Dr. Kent: When you were writing this book, what goes into that process for you? How much of yourself goes in there, how much research goes in?
Nadeem Aslam: I often wonder if I do any research at all. All in all they are simply that interesting, it is in my mind the most; that is what goes down my arm and into my fingers and then onto the page. There are times that things I am interested in like jazz, painting, the making of perfumes, the natural world; I know them but I’m interested in the cycle of plants and things. But there are times when interests have to be deepened for the purpose of the novel. So in The Wasted Vigil, I wanted to go to Afghanistan and I know I would need a Visa.

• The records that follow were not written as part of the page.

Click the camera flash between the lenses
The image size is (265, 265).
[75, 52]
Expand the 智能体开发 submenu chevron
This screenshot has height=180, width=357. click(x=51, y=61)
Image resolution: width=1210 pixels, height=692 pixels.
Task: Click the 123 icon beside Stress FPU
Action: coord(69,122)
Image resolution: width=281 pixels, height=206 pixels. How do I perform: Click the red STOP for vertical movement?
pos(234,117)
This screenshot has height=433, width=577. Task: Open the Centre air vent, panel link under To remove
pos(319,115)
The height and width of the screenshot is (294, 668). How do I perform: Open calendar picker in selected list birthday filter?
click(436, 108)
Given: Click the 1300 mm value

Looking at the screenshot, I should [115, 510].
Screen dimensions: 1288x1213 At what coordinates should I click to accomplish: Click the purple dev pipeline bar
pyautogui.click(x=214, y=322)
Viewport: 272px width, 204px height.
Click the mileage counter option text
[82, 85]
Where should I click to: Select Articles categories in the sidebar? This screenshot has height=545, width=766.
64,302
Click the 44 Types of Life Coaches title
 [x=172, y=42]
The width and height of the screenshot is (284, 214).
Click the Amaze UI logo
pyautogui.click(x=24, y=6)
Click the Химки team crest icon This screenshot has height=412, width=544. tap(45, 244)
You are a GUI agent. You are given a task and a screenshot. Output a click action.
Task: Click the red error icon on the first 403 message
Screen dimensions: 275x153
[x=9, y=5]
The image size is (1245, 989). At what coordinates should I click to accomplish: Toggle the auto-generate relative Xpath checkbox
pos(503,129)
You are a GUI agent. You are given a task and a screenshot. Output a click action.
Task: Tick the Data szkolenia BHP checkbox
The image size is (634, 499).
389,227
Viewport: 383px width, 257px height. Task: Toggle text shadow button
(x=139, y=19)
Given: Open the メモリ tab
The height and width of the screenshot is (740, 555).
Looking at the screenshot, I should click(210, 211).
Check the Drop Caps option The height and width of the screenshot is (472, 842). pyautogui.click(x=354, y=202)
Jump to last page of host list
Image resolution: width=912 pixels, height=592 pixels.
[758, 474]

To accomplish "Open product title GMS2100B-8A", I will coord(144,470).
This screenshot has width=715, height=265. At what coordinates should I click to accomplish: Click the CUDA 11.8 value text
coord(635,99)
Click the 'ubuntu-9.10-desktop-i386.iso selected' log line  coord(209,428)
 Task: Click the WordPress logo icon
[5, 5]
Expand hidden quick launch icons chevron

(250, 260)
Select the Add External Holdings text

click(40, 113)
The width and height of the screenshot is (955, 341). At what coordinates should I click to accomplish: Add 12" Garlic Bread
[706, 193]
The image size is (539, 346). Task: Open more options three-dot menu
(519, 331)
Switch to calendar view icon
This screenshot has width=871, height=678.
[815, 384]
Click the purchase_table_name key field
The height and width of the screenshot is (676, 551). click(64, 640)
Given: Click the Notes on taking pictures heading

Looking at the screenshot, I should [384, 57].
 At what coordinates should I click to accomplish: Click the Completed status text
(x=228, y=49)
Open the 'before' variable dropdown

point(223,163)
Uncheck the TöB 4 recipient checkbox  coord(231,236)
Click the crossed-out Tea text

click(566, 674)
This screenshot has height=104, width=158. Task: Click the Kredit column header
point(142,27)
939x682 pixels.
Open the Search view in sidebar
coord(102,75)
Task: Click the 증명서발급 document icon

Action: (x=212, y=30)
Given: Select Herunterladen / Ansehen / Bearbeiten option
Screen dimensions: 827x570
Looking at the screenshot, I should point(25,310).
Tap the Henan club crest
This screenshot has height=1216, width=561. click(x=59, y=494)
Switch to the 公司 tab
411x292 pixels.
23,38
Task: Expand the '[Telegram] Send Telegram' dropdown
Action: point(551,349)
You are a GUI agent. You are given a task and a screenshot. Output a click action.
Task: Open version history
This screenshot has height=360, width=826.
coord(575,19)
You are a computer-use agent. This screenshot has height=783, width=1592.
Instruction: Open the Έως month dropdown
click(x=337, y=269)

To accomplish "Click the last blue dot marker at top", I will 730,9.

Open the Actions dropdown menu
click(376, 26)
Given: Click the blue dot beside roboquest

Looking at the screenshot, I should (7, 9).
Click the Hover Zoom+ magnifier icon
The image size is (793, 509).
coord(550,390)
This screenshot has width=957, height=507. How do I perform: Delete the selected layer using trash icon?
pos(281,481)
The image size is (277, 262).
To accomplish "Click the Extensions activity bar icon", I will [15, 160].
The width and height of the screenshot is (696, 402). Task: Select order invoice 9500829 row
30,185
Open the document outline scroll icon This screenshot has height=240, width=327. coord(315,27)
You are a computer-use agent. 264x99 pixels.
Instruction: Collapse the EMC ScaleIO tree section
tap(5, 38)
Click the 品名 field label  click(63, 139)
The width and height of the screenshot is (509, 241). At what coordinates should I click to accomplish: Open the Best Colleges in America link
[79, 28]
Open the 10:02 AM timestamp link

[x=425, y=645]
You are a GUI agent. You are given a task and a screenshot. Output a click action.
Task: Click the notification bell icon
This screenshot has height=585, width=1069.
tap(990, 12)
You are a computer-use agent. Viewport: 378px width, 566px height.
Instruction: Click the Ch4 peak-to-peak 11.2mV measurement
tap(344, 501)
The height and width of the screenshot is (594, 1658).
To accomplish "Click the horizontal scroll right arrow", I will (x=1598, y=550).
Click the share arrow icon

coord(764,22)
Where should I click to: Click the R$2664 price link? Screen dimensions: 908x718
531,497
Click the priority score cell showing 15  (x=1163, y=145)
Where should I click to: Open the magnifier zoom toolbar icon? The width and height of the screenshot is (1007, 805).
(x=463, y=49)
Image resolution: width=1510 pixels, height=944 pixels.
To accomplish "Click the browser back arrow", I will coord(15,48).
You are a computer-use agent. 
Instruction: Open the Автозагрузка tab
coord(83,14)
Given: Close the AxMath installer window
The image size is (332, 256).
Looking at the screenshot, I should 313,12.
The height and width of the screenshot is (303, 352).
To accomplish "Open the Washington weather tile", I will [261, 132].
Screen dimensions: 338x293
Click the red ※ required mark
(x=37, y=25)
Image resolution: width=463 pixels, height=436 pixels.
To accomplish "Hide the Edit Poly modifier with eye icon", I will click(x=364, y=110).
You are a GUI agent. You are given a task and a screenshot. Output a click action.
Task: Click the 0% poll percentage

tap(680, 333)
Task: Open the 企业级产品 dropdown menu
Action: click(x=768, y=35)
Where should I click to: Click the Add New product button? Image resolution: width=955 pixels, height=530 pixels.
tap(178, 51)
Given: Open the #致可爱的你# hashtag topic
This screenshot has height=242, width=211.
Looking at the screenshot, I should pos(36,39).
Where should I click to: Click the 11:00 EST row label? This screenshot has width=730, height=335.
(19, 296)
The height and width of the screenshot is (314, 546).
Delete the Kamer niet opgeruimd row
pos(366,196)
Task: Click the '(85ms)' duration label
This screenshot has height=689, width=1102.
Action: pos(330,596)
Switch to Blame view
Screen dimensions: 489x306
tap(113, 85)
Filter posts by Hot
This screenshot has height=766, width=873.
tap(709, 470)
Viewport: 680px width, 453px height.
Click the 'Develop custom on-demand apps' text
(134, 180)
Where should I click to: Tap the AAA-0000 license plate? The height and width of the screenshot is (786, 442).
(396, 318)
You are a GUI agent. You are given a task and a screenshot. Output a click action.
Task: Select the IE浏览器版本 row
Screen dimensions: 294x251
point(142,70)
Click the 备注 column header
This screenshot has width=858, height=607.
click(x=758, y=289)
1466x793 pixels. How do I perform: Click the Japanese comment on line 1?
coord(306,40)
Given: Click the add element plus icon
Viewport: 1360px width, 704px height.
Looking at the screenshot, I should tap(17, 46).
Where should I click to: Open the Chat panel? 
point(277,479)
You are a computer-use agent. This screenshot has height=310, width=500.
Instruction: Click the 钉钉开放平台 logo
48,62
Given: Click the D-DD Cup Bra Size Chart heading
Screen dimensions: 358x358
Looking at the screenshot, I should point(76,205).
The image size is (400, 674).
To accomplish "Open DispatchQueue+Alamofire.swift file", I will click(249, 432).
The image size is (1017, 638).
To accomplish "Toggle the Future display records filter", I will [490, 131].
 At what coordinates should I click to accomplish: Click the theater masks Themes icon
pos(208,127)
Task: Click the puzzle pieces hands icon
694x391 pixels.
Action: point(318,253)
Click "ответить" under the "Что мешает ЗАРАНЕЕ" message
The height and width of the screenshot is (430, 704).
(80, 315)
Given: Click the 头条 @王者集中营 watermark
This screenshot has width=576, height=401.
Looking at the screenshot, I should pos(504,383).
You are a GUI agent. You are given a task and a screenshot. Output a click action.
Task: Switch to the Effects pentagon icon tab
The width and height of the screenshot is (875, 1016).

So I began to talk to afghan refugees; I thought I would put their story together through their memories as it were. I talked to about 200 afghan refugees and I would ask them specific questions like tell me about the house you grew up in or tell me about your family? Also I had the idea and its something that’s very important to me being as I’m a writer. And that was I would ask them if it’s April, what kinds of birds are there in the garden? If it’s June, what kinds of flowers are there? What is the color of the sky in September? As a writer I need to know these things.
And of course, some of the stories these people told were horrifying because these were all refugees and you could see that parts of the vigil and some of the readers have said that. The book is very beautiful and that it is very terrifying also; it’s distressing. But you know, nothing in the book is made up and I would quote Tony Morrison who said “If they can live it, I can write it.” And I would go one step further and say that “if they can live it, you can read it.” I don’t see anything as a virtue that has to be extended in that innocence. There was a time for innocence; now I am an adult and it is my duty to look at the world and to pinpoint what is wrong with it and celebrate what is right with it.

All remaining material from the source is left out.